WHAT TO PRODUCE:
Only a number is wanted here: the count of lines in the entries below that include the word "horizontal".

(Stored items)
--------------------------------

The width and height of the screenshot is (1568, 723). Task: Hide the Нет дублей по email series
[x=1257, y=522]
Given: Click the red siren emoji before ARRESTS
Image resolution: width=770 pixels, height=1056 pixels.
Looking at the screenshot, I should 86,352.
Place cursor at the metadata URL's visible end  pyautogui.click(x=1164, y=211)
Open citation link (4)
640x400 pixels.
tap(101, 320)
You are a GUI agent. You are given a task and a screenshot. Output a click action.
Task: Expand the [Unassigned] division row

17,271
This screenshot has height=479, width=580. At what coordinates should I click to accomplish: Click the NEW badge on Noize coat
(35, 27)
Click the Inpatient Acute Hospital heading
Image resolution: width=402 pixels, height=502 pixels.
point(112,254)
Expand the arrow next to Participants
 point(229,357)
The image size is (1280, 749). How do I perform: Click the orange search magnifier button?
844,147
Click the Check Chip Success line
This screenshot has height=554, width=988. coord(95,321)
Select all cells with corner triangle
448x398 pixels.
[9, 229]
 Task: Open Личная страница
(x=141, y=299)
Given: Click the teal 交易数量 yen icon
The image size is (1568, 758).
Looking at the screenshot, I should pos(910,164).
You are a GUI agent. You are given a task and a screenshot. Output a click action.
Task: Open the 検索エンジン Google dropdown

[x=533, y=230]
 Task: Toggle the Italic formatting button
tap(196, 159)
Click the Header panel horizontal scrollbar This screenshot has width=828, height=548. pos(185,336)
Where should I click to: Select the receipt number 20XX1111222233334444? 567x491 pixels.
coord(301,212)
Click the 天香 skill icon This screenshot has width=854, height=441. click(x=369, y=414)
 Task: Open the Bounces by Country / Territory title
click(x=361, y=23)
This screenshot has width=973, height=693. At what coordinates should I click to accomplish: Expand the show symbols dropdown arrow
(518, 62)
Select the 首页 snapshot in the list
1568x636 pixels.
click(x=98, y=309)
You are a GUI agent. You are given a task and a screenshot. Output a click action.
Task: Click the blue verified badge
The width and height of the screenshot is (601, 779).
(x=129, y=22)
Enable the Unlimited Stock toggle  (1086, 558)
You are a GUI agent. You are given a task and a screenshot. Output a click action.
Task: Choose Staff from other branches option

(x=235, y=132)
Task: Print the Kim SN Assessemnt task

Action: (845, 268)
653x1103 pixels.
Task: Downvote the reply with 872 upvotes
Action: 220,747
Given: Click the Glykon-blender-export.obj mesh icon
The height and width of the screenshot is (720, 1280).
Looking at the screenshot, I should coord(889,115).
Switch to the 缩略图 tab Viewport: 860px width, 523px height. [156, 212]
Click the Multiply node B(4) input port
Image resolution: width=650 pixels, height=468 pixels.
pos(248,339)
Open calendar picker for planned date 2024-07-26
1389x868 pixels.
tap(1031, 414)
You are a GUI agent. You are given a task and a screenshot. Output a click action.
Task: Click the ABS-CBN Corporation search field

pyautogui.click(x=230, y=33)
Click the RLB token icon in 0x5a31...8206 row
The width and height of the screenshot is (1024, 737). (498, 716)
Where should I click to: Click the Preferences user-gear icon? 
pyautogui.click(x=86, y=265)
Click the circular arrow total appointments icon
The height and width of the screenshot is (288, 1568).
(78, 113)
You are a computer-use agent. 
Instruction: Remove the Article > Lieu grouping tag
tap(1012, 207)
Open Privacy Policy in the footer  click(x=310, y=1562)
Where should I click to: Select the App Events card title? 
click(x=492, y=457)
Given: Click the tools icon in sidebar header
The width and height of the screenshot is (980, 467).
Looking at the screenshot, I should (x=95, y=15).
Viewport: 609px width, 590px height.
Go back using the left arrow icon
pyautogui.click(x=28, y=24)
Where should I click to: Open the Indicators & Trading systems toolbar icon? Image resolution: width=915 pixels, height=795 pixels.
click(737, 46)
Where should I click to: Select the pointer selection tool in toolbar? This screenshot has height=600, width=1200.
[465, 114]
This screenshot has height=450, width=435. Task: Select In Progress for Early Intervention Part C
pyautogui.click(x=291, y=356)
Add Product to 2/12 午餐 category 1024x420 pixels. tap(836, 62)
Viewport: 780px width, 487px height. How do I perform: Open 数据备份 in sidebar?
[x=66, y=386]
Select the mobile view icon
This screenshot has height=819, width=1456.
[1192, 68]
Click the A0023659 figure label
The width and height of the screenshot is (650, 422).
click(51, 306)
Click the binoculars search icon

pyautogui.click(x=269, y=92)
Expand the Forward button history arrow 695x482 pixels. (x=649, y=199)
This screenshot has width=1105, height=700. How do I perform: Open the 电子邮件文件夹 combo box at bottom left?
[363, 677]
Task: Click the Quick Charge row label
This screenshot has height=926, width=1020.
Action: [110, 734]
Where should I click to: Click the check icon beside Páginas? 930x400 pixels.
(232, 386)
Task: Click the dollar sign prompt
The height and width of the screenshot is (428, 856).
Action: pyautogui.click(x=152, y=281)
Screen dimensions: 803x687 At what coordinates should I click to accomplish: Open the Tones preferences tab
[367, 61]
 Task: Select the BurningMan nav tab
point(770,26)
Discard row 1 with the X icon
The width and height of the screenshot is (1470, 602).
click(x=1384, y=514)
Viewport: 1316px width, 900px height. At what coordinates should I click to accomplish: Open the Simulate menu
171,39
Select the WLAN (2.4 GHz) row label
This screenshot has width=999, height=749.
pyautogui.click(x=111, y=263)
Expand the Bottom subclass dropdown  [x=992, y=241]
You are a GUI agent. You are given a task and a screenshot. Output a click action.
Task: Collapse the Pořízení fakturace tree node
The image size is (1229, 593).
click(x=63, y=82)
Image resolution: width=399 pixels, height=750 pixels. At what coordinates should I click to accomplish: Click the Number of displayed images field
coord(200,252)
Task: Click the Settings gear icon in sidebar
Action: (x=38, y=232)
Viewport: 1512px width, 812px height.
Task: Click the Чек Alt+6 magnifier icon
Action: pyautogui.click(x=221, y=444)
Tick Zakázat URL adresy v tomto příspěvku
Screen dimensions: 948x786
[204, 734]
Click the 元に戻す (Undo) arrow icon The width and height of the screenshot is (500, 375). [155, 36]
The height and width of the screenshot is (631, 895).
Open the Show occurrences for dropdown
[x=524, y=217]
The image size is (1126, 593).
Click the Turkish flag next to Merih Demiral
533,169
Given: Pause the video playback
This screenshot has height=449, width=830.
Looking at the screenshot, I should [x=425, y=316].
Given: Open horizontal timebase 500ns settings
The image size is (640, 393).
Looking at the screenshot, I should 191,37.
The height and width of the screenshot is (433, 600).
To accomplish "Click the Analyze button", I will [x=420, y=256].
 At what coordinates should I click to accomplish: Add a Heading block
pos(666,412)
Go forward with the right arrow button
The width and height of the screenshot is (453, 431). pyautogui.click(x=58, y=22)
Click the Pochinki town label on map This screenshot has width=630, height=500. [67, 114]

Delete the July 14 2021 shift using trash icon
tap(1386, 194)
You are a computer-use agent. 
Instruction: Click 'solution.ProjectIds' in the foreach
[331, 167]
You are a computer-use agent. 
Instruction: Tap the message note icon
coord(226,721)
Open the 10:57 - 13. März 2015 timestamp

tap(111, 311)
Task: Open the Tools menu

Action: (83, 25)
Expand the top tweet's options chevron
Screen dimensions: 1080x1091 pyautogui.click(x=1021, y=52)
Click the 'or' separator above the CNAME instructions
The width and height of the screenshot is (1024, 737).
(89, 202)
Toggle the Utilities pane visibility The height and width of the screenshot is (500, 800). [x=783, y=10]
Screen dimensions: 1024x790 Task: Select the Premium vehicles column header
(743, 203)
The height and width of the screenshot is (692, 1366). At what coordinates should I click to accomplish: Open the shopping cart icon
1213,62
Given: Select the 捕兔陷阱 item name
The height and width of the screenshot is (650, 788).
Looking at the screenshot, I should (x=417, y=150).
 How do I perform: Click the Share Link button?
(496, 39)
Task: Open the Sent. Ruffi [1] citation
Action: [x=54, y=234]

--------------------------------

YOUR SOLUTION:
2